[Saved data entries]
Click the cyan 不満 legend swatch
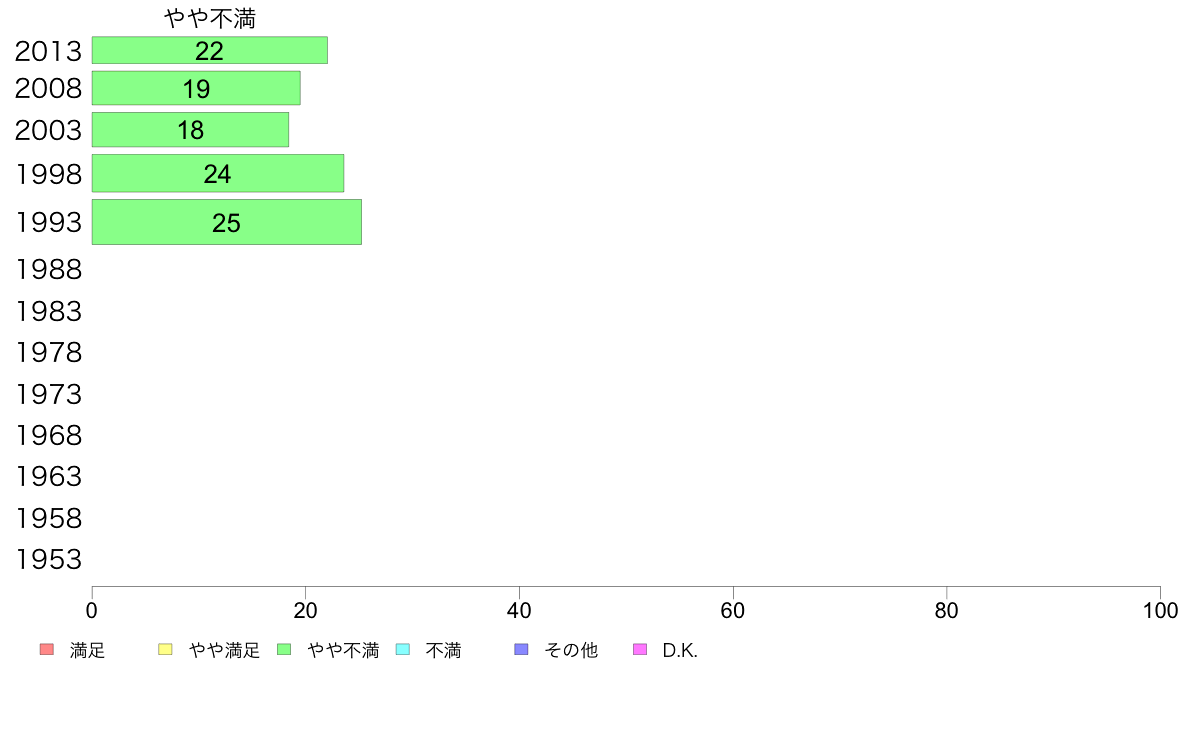Screen dimensions: 1188x736 [x=403, y=650]
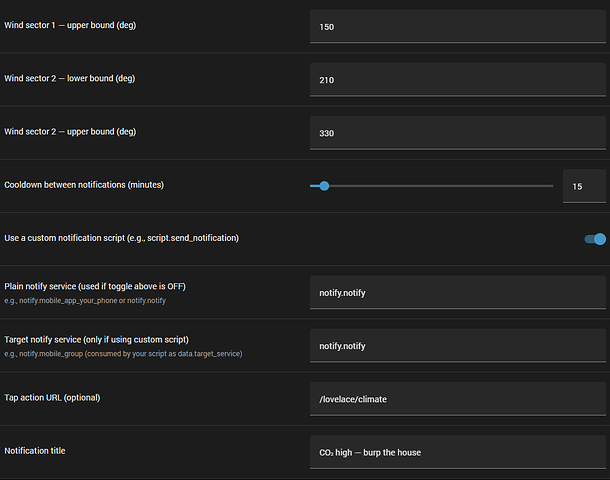Click the Plain notify service input field
The height and width of the screenshot is (480, 610).
click(457, 292)
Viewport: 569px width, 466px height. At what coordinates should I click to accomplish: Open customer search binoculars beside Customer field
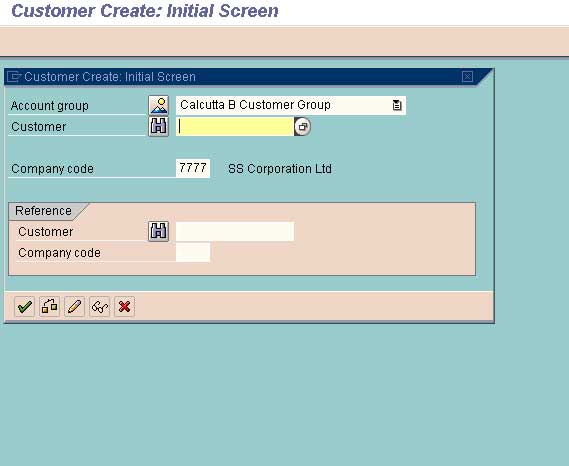coord(159,126)
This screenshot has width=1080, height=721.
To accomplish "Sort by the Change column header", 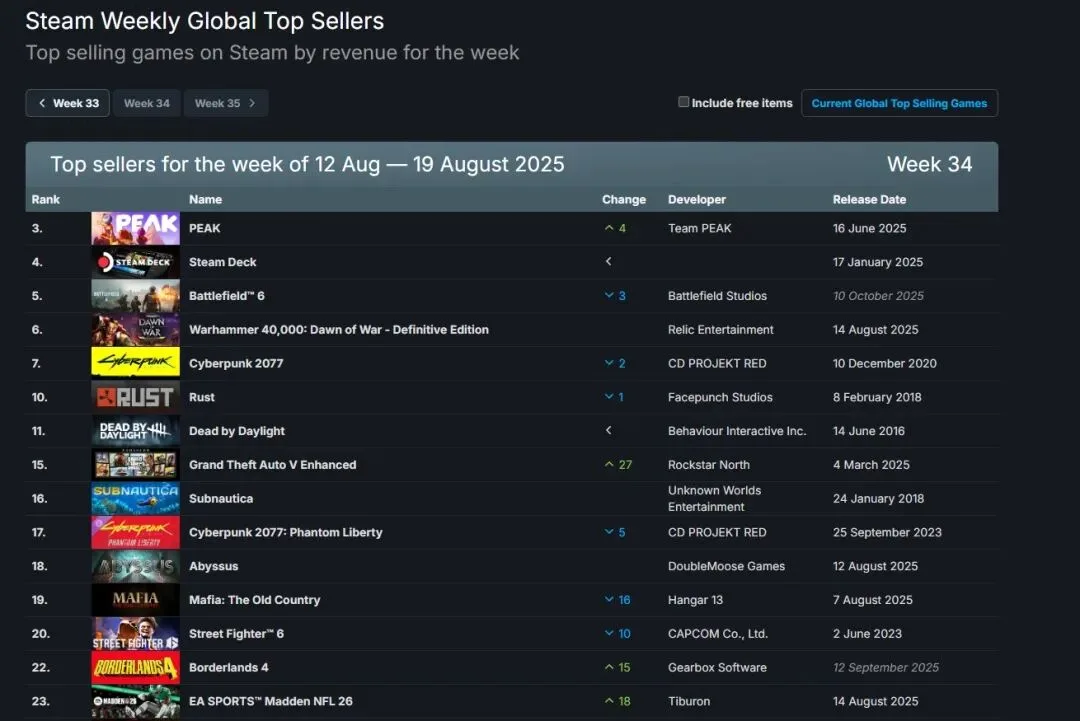I will [624, 199].
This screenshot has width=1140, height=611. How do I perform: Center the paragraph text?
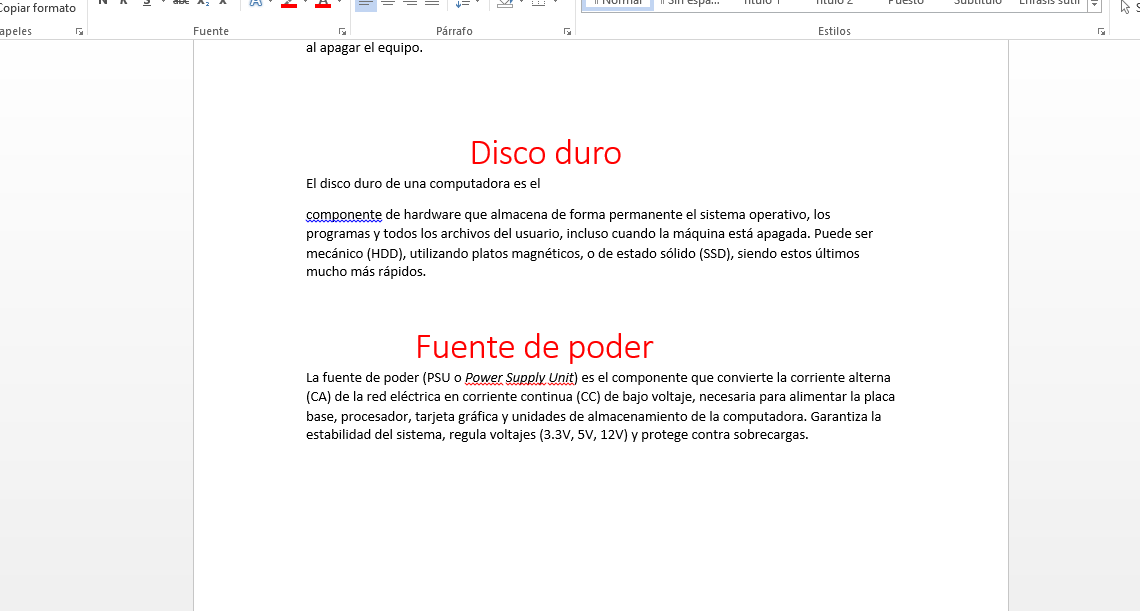click(388, 3)
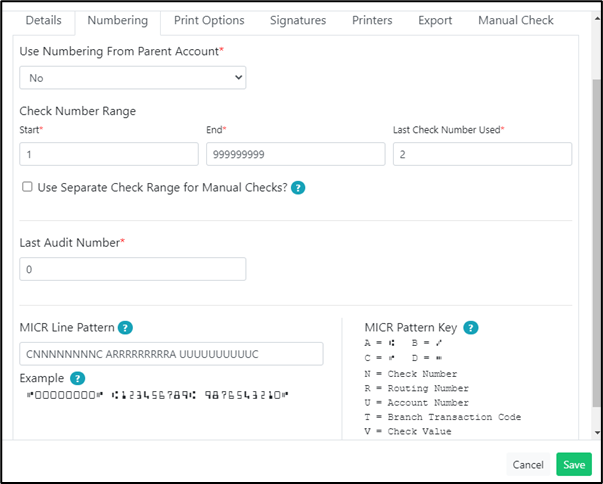Open help for Separate Check Range option
Screen dimensions: 603x484
pyautogui.click(x=298, y=188)
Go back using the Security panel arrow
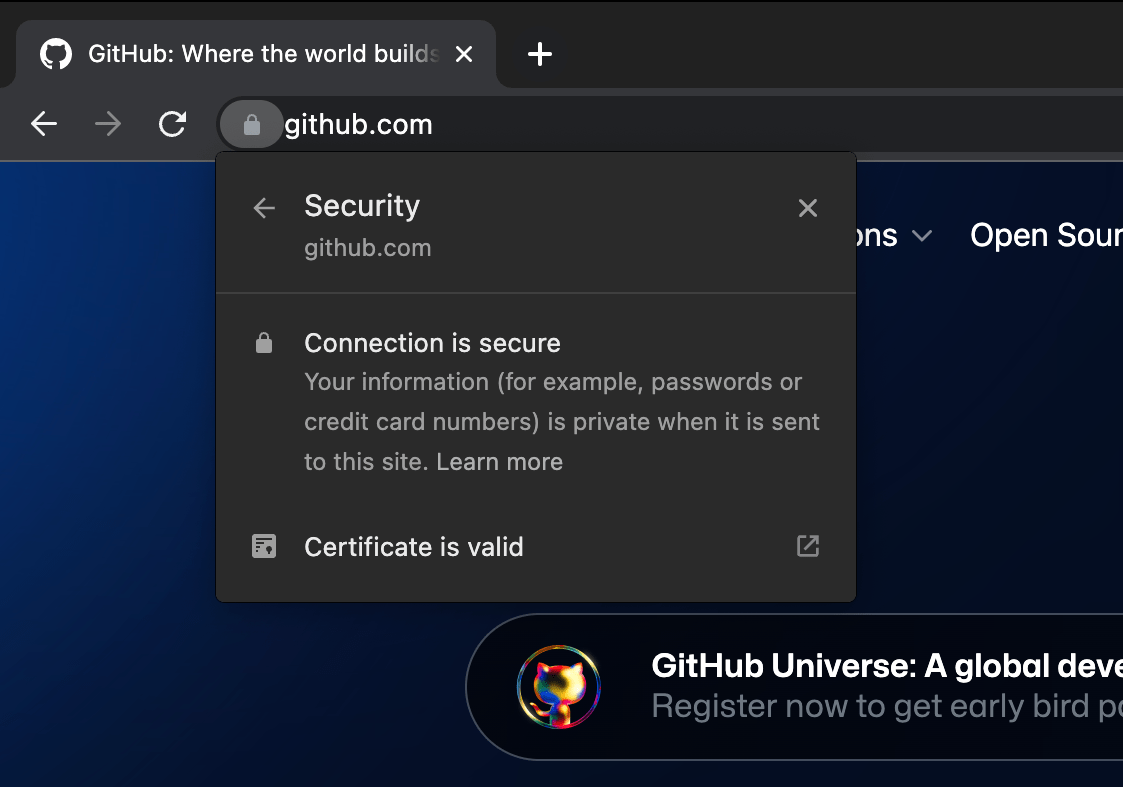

BRIEF> Write out exactly the lines from the one containing "This screenshot has width=1140, height=611." to the last line of the records above, both included, and leave out any pictures.

REPLY>
This screenshot has width=1140, height=611. How do I perform: Center the paragraph text?
click(388, 3)
Open help for Separate Check Range option
Screen dimensions: 603x484
pyautogui.click(x=298, y=188)
Go back using the Security panel arrow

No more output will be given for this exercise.